▶ **INSTRUCTIONS TO FOLLOW**
Retype all data exactly as given. Pictures should not be retyped.

▶ **RECORDS SHOWN**
☆ ☆ ☆ ☆

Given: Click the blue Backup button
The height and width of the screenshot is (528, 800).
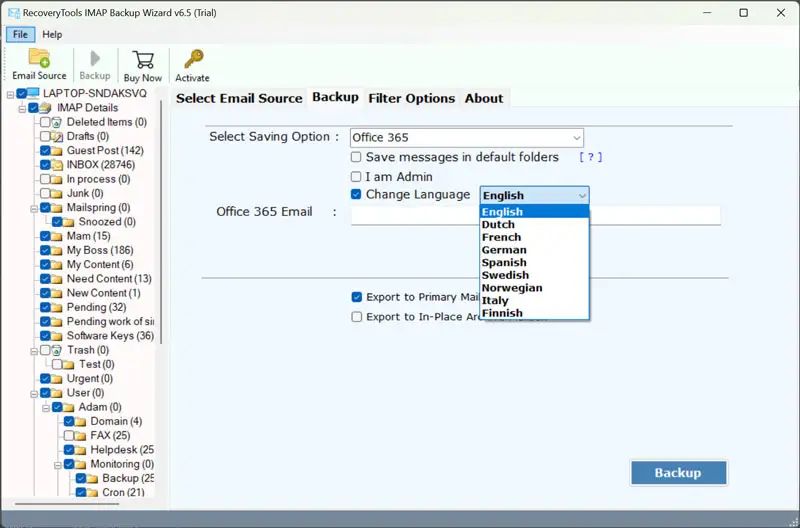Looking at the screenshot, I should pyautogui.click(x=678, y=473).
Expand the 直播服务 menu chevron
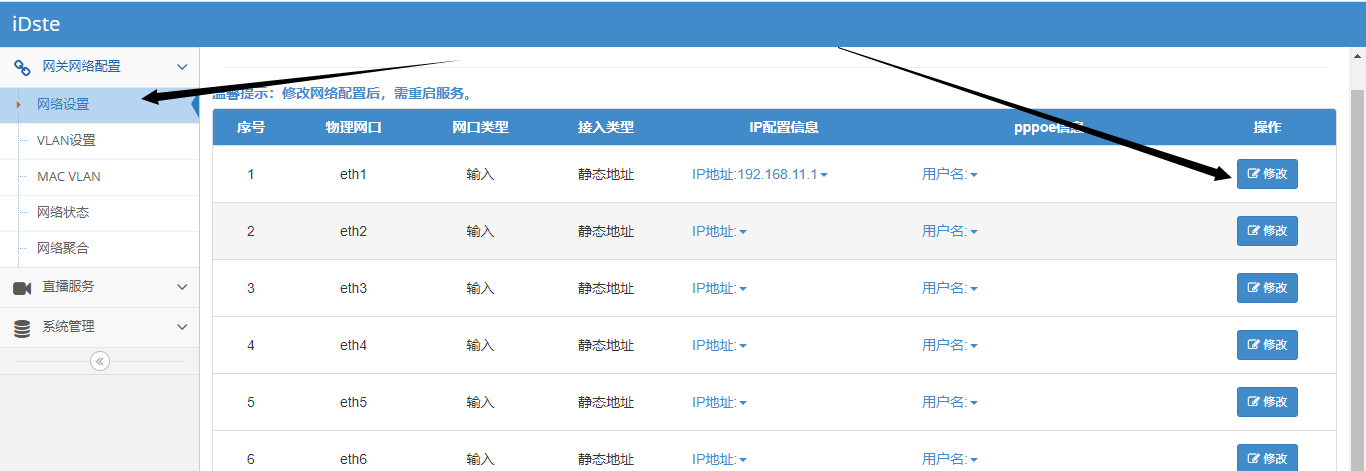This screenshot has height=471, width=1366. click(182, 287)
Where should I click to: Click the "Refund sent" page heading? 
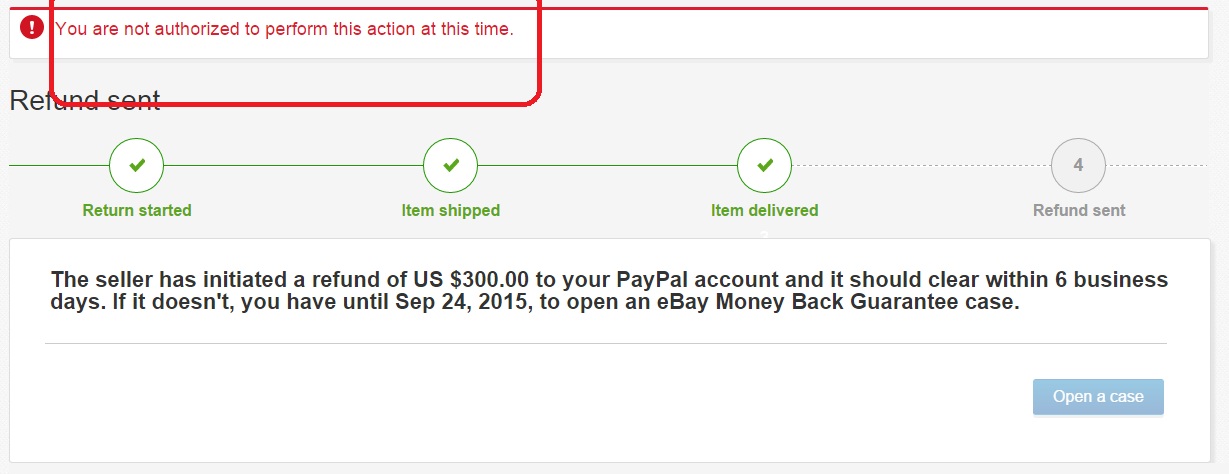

☆ ☆ ☆ ☆

▶ **ANSWER TO THIS EXERCISE**
Given: Click the blue Backup button
The height and width of the screenshot is (528, 800).
Looking at the screenshot, I should pyautogui.click(x=678, y=473).
Expand the 直播服务 menu chevron
This screenshot has height=471, width=1366. click(182, 287)
Where should I click to: Click the "Refund sent" page heading? 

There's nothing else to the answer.